The above are a few specimens of the gross details, in describing the persons of females, of all ages, and the marks upon all parts of their bodies; proving incontestably, that slaveholders are in the habit not only of stripping their female slaves of their clothing, and inflicting punishment upon their 'shrinking flesh,' but of subjecting their naked persons to the most minute and revolting inspection, and then of publishing to the world the results of their examination, as well as the scars left by their own inflictions upon them, their length, size, and exact position on the body; and all this without impairing in the least, the standing in the community of the shameless wretches who thus proclaim their own abominations. That such things should not at all affect the standing of such persons in society, is certainly no marvel: how could they affect it, when the same communities enact laws requiring their own legal officers to inspect minutely the persons and bodily marks of all slaves taken up as runaways, and to publish in the newspapers a particular description of all such marks and peculiarities of their persons, their size, appearance position on the body, &c. Yea, verily, when the 'public opinion' of the community, in the solemn form of law, commands jailors, sheriffs, captains of police, &c. to divest of their clothing aged matrons and young girls, minutely examine their naked persons, and publish the results of their examination—who can marvel, that the same 'public opinion' should tolerate the slaveholders themselves, in doing the same things to their own property, which they have appointed legal officers to do as their proxies.[[37]]

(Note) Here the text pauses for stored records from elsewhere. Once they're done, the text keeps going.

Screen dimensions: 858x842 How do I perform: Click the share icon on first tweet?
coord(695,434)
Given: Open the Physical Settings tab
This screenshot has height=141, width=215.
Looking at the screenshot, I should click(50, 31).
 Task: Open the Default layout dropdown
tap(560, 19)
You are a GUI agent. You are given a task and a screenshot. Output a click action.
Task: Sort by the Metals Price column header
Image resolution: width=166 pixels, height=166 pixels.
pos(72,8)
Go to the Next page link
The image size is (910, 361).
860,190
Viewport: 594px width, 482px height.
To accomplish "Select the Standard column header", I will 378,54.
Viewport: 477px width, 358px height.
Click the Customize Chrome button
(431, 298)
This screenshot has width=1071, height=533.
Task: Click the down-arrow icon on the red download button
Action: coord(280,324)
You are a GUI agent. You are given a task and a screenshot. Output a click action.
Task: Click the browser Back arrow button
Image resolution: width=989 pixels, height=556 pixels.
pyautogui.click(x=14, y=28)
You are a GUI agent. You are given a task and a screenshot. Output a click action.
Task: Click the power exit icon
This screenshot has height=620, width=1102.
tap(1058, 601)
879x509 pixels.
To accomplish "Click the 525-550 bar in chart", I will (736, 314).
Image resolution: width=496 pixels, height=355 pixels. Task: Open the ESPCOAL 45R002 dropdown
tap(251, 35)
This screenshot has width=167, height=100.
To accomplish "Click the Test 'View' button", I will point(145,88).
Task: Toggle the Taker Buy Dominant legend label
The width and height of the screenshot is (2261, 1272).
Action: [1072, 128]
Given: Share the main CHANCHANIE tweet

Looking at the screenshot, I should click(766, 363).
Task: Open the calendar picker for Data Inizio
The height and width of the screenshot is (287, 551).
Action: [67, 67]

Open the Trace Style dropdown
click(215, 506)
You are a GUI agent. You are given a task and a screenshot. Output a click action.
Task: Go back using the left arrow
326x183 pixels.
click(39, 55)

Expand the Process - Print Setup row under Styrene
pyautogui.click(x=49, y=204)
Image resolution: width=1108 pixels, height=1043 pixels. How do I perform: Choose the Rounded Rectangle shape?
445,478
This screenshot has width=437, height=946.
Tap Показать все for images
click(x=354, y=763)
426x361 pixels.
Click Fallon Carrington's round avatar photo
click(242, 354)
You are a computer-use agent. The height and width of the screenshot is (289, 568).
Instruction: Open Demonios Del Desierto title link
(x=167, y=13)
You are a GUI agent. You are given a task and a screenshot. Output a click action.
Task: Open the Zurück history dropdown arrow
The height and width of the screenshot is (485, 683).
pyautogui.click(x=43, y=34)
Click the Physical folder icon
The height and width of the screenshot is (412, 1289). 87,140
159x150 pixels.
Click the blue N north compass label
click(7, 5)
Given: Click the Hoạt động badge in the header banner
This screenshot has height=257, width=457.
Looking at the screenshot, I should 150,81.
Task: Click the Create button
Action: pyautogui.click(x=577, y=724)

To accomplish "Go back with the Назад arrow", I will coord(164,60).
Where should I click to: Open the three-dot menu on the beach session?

[Footnote [37]: 'As a sample of these laws, we give the following extract from one of the laws of Maryland, where slaveholding 'public opinion' exists in its mildest form.'
"It shall be the duty of the sheriffs of the several counties of this state, upon any runaway servant or slave being committed to his custody, to cause the same to be advertised, &c. and to make particular and minute descriptions of the person and bodily marks, of such runaway."—Laws of Maryland of 1802, Chap. 96, Sec. 1 and 2.
That the sheriffs, jailors, &c. do not neglect this part of their official 'duty,' is plain from the minute description which they give in the advertisements of marks upon all parts of the persons of females, as well as males; and also from the occasional declaration, 'no scars discoverable on any part,' or 'no marks discoverable about her;' which last is taken from an advertisement in the Milledgeville (Geo.) Journal, June 26, 1838, signed 'T.S. Denster, Jailor.']
The zeal with which slaveholding 'public opinion' protects the lives of the slaves, may be illustrated by the following advertisements, taken from a multitude of similar ones in southern papers. To show that slaveholding 'public opinion' is the same now, that it was half a century ago, we will insert, in the first place, an advertisement published in a North Carolina newspaper, Oct. 29, 1785, by W. SKINNER, the Clerk of the County of Perquimons, North Carolina.
"Ten silver dollars reward will be paid for apprehending and delivering to me my man Moses, who ran away this morning; or I will give five times the sum to any person who will make due proof of his being killed, and never ask a question to know by whom it was done."
W. SKINNER.
Perquimons County, N.C. Oct. 29, 1785.
The late JOHN PARRISH, of Philadelphia, an eminent minister of the religious society of Friends, who traveled through the slave states about thirty-five years since, on a religious mission, published on his return a pamphlet of forty pages, entitled 'Remarks on the Slavery of the Black People.' From this work we extract the following illustrations of 'public opinion' in North and South Carolina and Virginia at that period.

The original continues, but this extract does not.